The setup of this show suggests that it’s going to be something like a lecture or TED talk, and that’s not fully untrue- there is a powerpoint, and it does contain information. More frequently, however, this structure breaks down into poetry, audience participation, the strange story behind the spelling of Erinn Dhesi’s first name, and so forth. Given this conflict, it could be interesting to see how much further this format could be pushed or tested. Dhesi’s show comes in the aftermath of years of talk about the damaging, unrealistic nature of social media and the brutality of the manufactured social image, and that sense of ‘why are we still doing this?‘ feels particularly relevant here. The problem isn’t that we don’t know, it’s just that we won’t, or can’t, stop.
As the premise of the piece would suggest, the act of cramming an entire personhood into either one online profile or one short hour of stage time will always be impossible. As a performer, Dhesi is hilarious and confident enough that she could definitely afford to take more time on slightly less material- to develop rather than to condense. I don’t think that this is necessary, because there aren’t really any parts that don’t work. However, within the time constraint, it might be nice to see some of it delved into a little further.

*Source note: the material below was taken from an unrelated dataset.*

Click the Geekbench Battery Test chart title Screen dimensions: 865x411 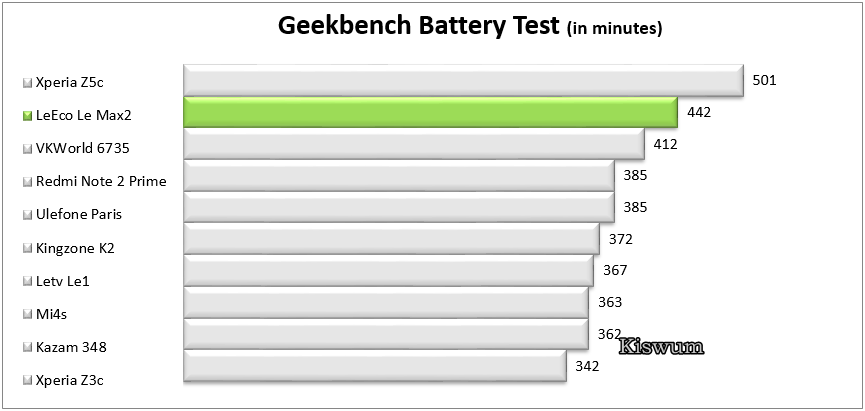click(469, 25)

I’m always very much aware that this show relies on a lot of contextual knowledge, because to explain internet culture from the ground up, let alone make any meaningful critique of it, will definitely take more than an hour. The critique, therefore, all lands on the ears of people who are probably complicit in some way. Despite the limitations of audience and form, this piece takes a genuinely interesting angle on the looming ‘what next?‘ that comes with engaging with internet culture in any way. We know it’s not real, we know that a profile isn’t a whole person, and yet we’re all still here.